On June 3, the Catholic Civil Rights League honoured Frank Chauvin with its Archbishop Adam Exner Award for Catholic Excellence at its annual dinner in Toronto.

Phil Horgan, president of the Catholic Civil Rights League and Joanne McGarry, executive director of the CCRL, present Frank Chauvin (right) with the Archbishop Adam Exner Award for Catholic Excellence at the league's annual dinner in Toronto.

Phil Horgan, president of the Catholic Civil Rights League and Joanne McGarry, executive director of the CCRL, present Frank Chauvin (right) with the Archbishop Adam Exner Award for Catholic Excellence at the league's annual dinner in Toronto.
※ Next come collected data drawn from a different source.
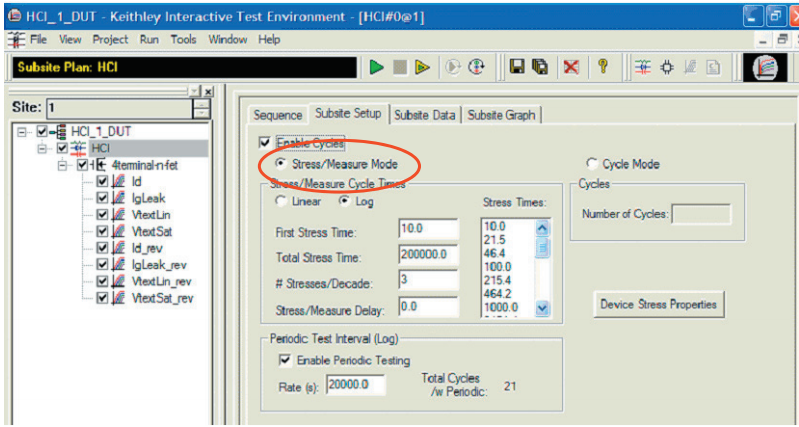Click the Device Stress Properties button

click(x=658, y=305)
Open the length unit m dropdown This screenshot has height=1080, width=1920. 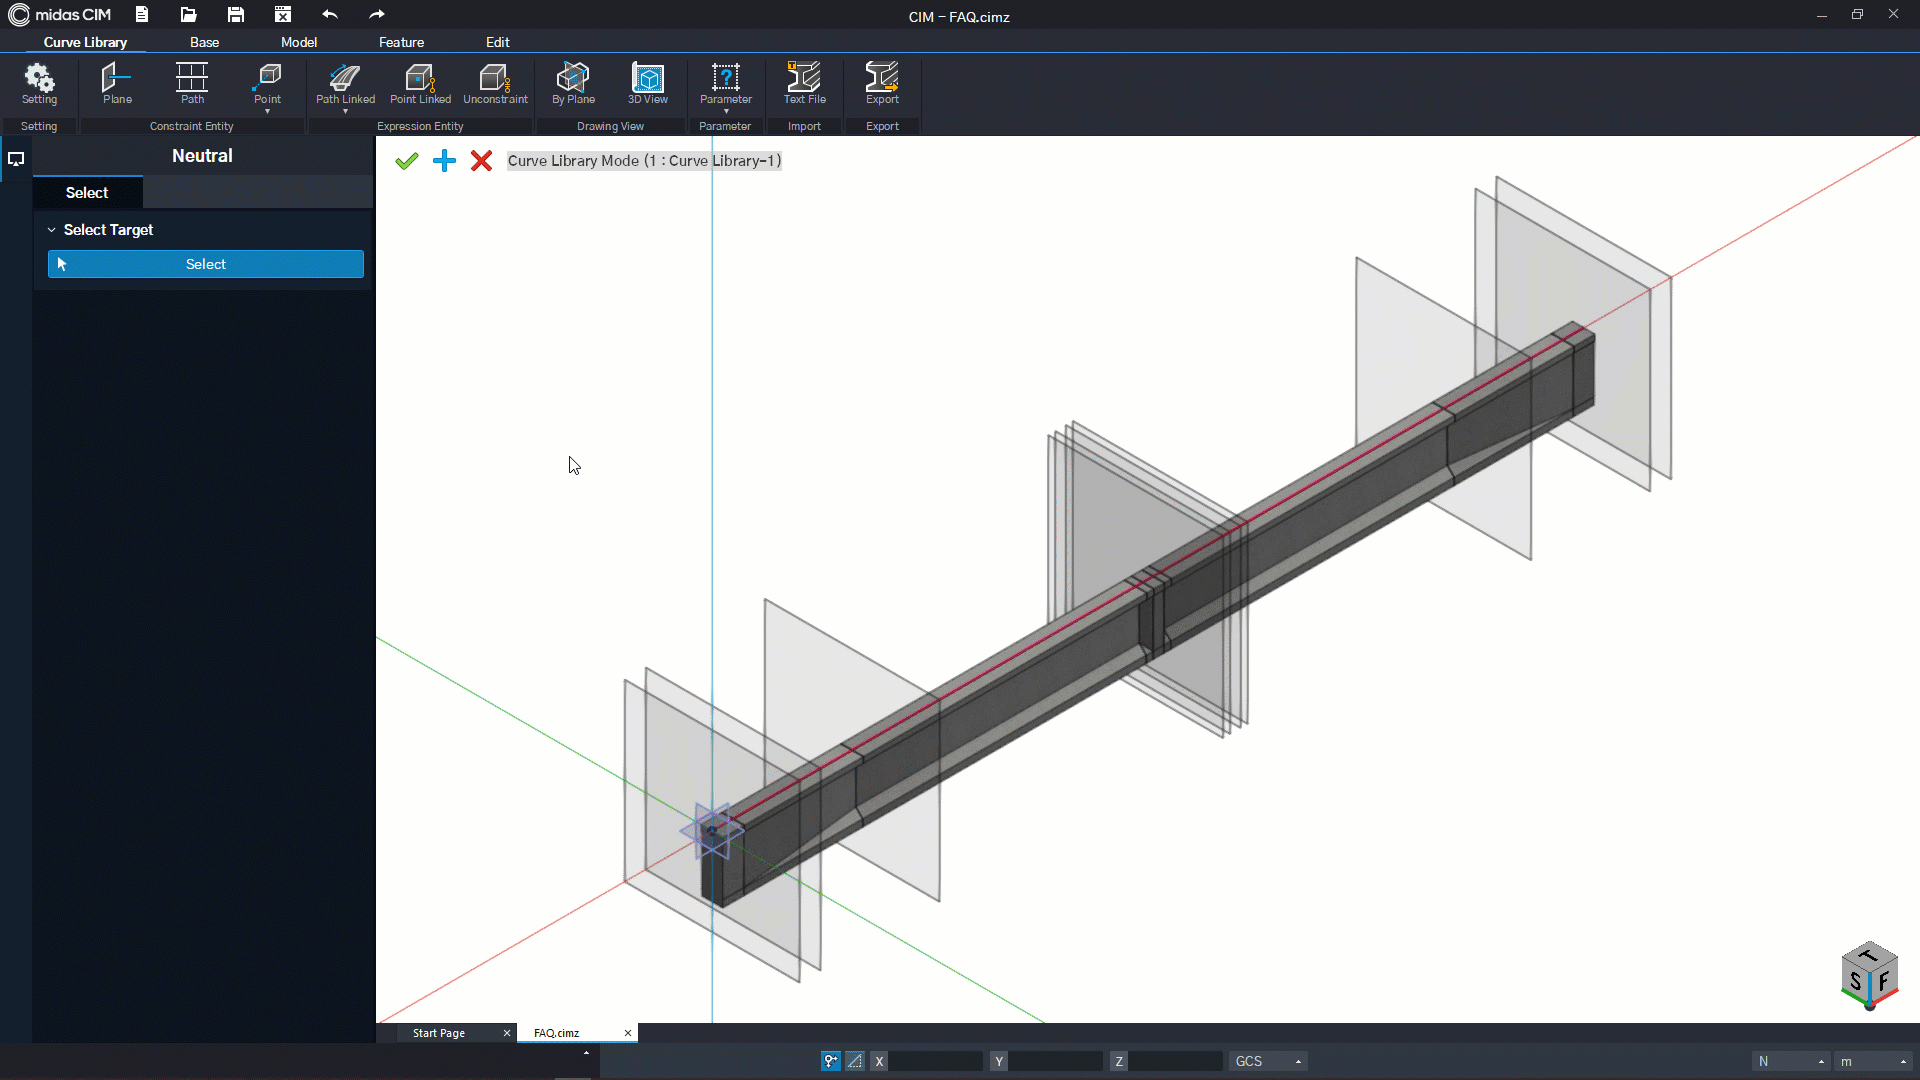click(1874, 1061)
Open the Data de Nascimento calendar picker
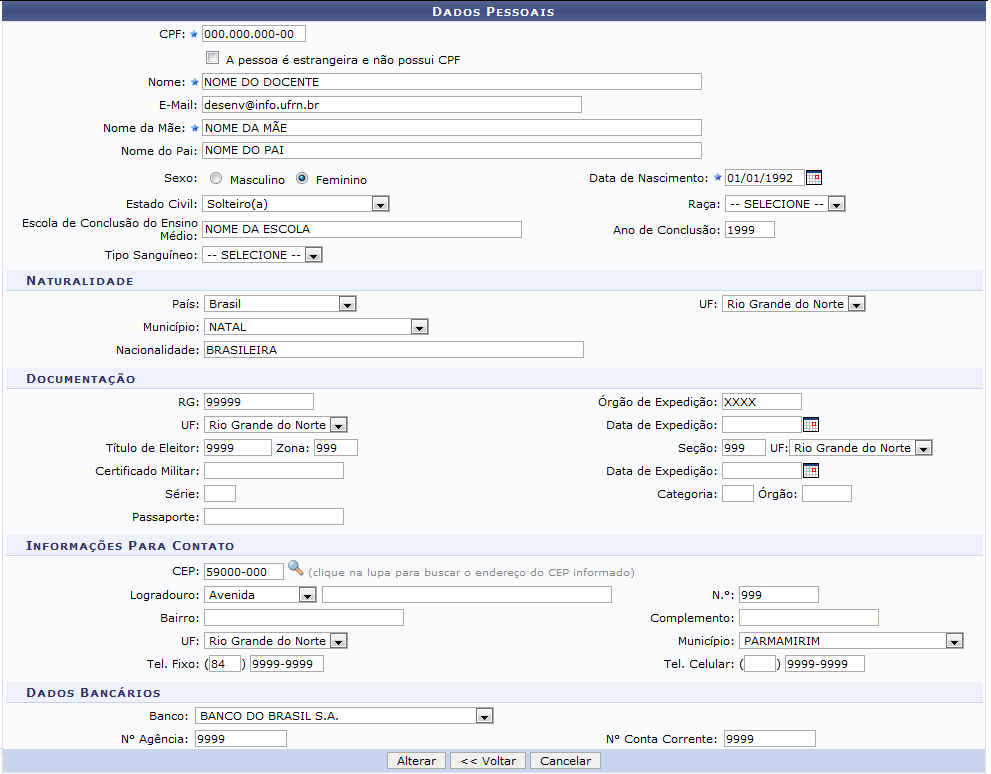 coord(814,178)
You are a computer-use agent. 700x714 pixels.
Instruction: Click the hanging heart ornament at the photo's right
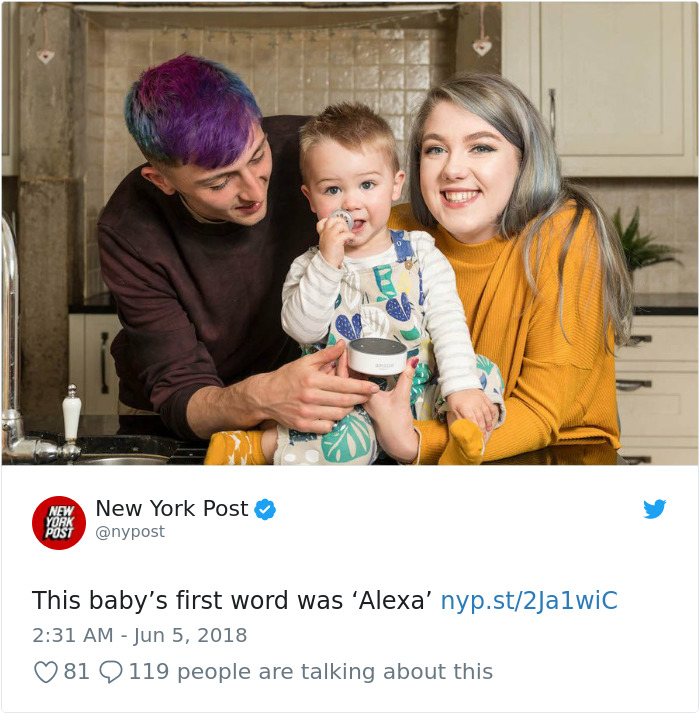[482, 46]
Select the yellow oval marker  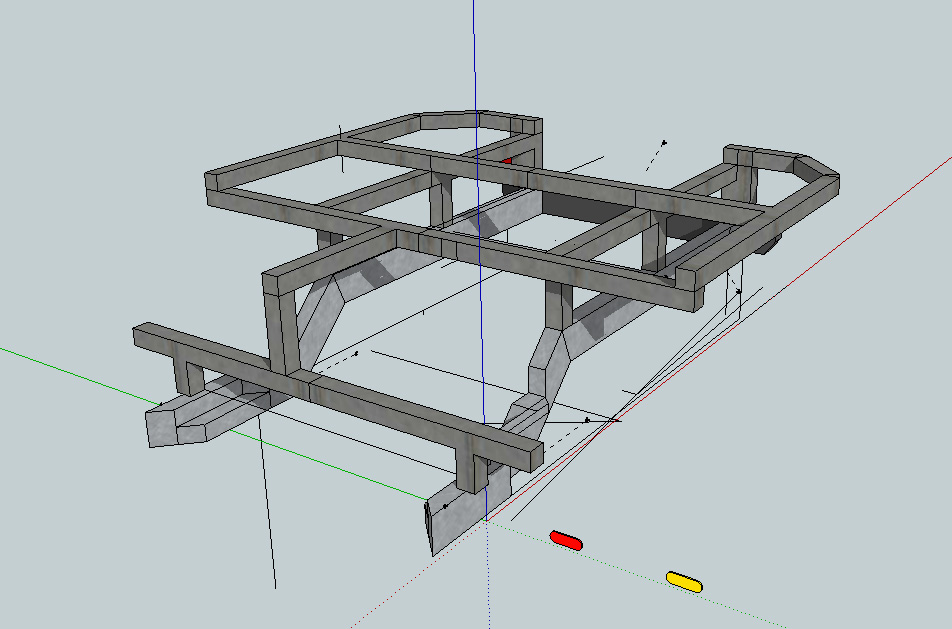tap(685, 581)
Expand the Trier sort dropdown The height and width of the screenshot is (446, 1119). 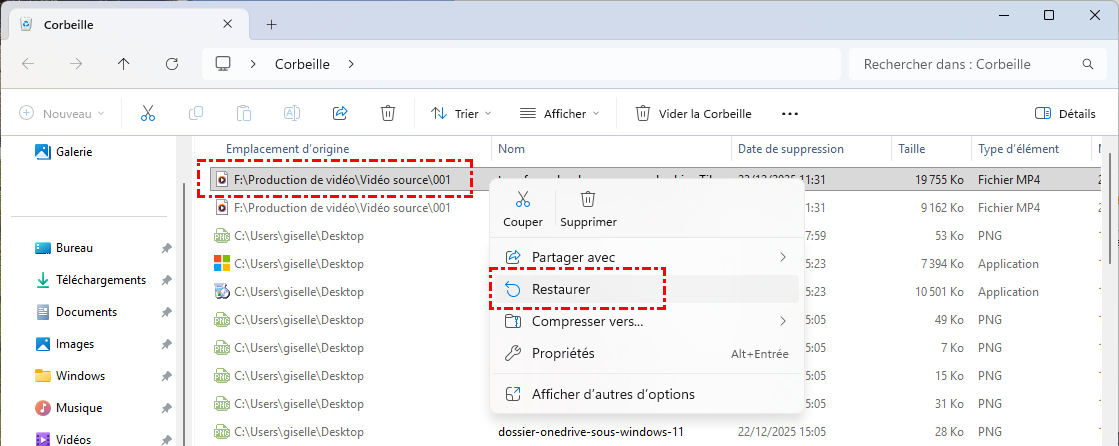[455, 113]
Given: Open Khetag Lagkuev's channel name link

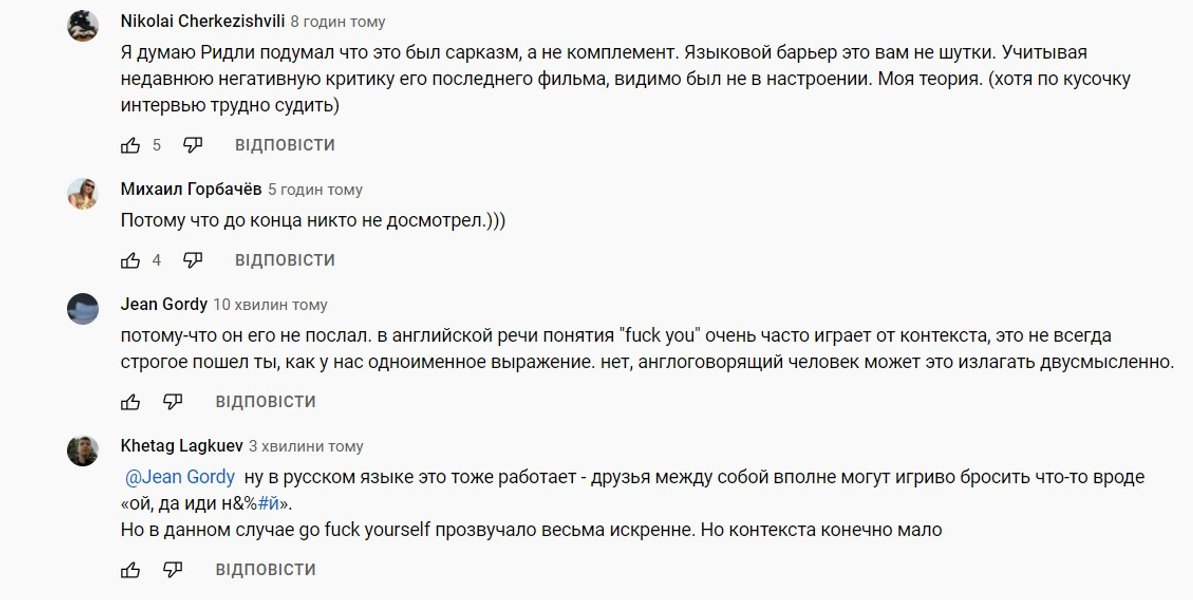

Chauvin, a former Windsor, Ont. police detective, is founder of the Holy Name of Mary Food Fund in Haiti, which operates one of the country’s few orphanages for girls. For his extensive charitable work, Chauvin has been given numerous honours and awards, including an honourary doctorate at Assumption College at the University of Windsor, the City of Windsor Award, the Ontario Medal of Good Citizenship and, in 1987, the Order of Canada.

In 2008, Chauvin launched a judicial challenge to review the decision to give abortionist Henry Morgentaler the Order of Canada. He argued that Chief Justice Beverly McLachlin should not have involved herself in the process of awarding Morgentaler such an honour when he could reasonably be expected to have business before the Supreme Court of Canada.

CCRL president Phil Horgan told the audience that because he is a member of the Order of Canada, Chauvin had standing to challenge the dishonour brought to the award by Morgentaler’s inclusion. Horgan also highlighted the irony of Chauvin’s charitable work in helping Haitian girls, while a Haitian-born governor-general, Michaelle Jean, bestowed the Order of Canada on an abortionist who has killed untold thousands of unborn babies.

Chauvin did not return his Order of Canada, as at least eight other recipients had, in order to pursue the judicial review. As Horgan noted, it is the first time that anyone has returned an Order of Canada in protest of someone else receiving the honour or that anyone has challenged the process by which the honour is given.

Radio and television personality, and Toronto Sun and Interim columnist Michael Coren, was the featured speaker at the CCRL annual dinner, during which he spoke of his spiritual journey. While he moved from Catholicism to evangelicalism back to Roman Catholicism, he noted that, “I always, consistently, unwaveringly, remained pro-life.”